Abstract
Presentation Description :
Age related macular degeneration is the leading cause of irreversible vision loss in the western world. Although treatment is available for one form of advanced disease, there remains no means for reducing progression from its early stages. Our work has focussed on the role of the purinergic receptor, P2X7, in age related macular degeneration. In addition to their role as ligand gated ion channels, P2X7 receptors can also act as scavenger receptors. Our work has focussed on examining whether P2X7-mediated scavenger activity is reduced in the early stages of the disease potentially contributing to the development of early signs of the disease . Our work has demonstrated that P2X7 is expressed by a range of neuronal cell types wtihin the retina as well as immune cells including both retinal microglia and blood monocytes. A case-control genetic association study demonstrated increased risk of AMD when single nucleotide polymorphisms of P2X7 and P2X4 receptors are inherited.

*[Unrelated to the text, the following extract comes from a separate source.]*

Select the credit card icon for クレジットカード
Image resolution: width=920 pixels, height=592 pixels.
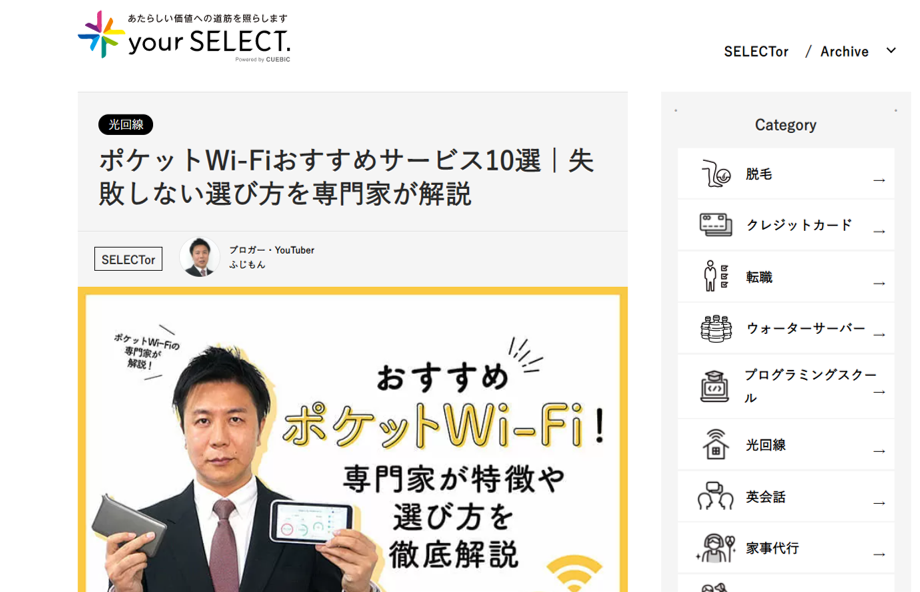[716, 225]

These single nucleotide polymorphisms are associated with reduced monocyte phagocytosis. Followup structural and functional analysis of P2X7null mice with age revealed an age-dependent increase in features of age related macular degeneration in concert with reduced immune cell phagocytosis. Overall, our studies highlight an important contribution of P2X7 in regulating immune cell function early in the course of the disease.
This abstract was presented at the 2019 ARVO Annual Meeting, held in Vancouver, Canada, April 28 - May 2, 2019.